Vale que la vida del chaval gire en torno al fútbol, pero no por ello debería asesinar a ciclistas como si no hubiera un mañana. Su misión comienza en su ciudad, en la que avanzar hacia delante y subir por diversas plataformas y coches.

Soccer Kid Retromania

La recogida de la comida ideal para cualquier deportista (hamburguesas, perritos calientes, helados, caramelos y refrescos con gas) es recompensada con puntos. Toda una lección para los más pequeños. A la vez que se nutría con comida sana, tenía que recoger cromos de futbolistas, cuya colección quedaría reflejada en la parte inferior de la pantalla.

Pero eso no es todo. Su protagonista irá pegándole patadas al balón durante todo el juego, siendo éste su arma. A base de balonazos acabará con la vida de todo el que se ponga por delante, incluidos los simpáticos ciclistas que sólo querían pasar una bonita tarde de domingo recorriendo la ciudad.

¿Y si nos encontramos con mecánicos, con gente montada en monopatín, con perros abandonados o con pájaros? Pues lo mismo, no fuera a ser que acabasen con nuestra vida.
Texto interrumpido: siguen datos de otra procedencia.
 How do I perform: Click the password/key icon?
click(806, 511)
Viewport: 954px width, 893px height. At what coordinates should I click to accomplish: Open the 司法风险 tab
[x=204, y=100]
Como tienen cara de enfadados, parece estar más que justificado.

En ocasiones, ese balón-mortal se convierte en un estorbo, pero sus desarrolladores también encontraron soluciones a ello. Lo dejamos atrás, para alcanzar otras zonas y, cuando lo necesitemos, lo invocamos. Otro elemento lógico a la lista.

Si seguíamos con vida, la recogida de cromos nos indicaría que el escenario había llegado a su fin. Tras un recuento global de puntos y unas cuantas piruetas con el balón, teníamos minijuego. Recoger todos los objetos en una cuenta atrás era uno de los grandes atractivos de Soccer Kid.

 

El enfrentamiento contra Luciano Pavarotti

Tras la ciudad, llegó la visita al campo en la que seguir acabando con la vida de inocentes. Granjeros, ovejas, serpientes y peces volverían a tratar de acabar con nuestra vida y con la misión, por lo que ya sabíamos la fórmula. Al menos, las manzanas empezaban a complementar a la comida rápida. Pero pocas, que ya se sabe que no hay nada mejor que unas buenas patatas fritas.
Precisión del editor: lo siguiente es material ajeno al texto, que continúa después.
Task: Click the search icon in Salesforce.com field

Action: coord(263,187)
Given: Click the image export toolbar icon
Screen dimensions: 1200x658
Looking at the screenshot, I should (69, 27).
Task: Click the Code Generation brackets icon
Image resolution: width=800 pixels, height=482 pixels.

Una nueva visita a la ciudad (esta vez a una muy espectacular) sería el comienzo de un homenaje a las diferentes ciudades del mundo. Podríamos pasearnos por las columnas griegas, montar en góndola y visitar las playas más bonitas, las preciosas casas orientales o los rincones más helados del planeta. Algunos enemigos eran comunes, mientras que otros eran exclusivos de cada zona.

Como juego de plataformas, contó con la presencia de jefes finales. Siguiendo con las lecciones para los jugadores, entre ellos encontramos a un jugador de rugby, de fútbol americano y a un luchador de sumo (promoviendo la tolerancia entre todos los deportes). También al mismo Pavarotti, atacándonos con notas musicales (para apostar por una buena cultura).

La lucha contra un gran extraterrestre marcaría el final de una colorida aventura, que apostó por el detallismo. Los píxeles crearían un juego divertido, de controles sencillos, que engancharía a futuros amantes del género. Estaría plagado de referencias a distintos países y de elementos originales.

Lástima que la historia fuera tan sumamente mala y que los diversos mensajes mostrados a lo largo de todo Soccer Kid no fueran los más adecuados para educar a la población. ¿Será responsable de la decadencia de la sociedad? ¡Hasta el próximo Retromanía, talonianos!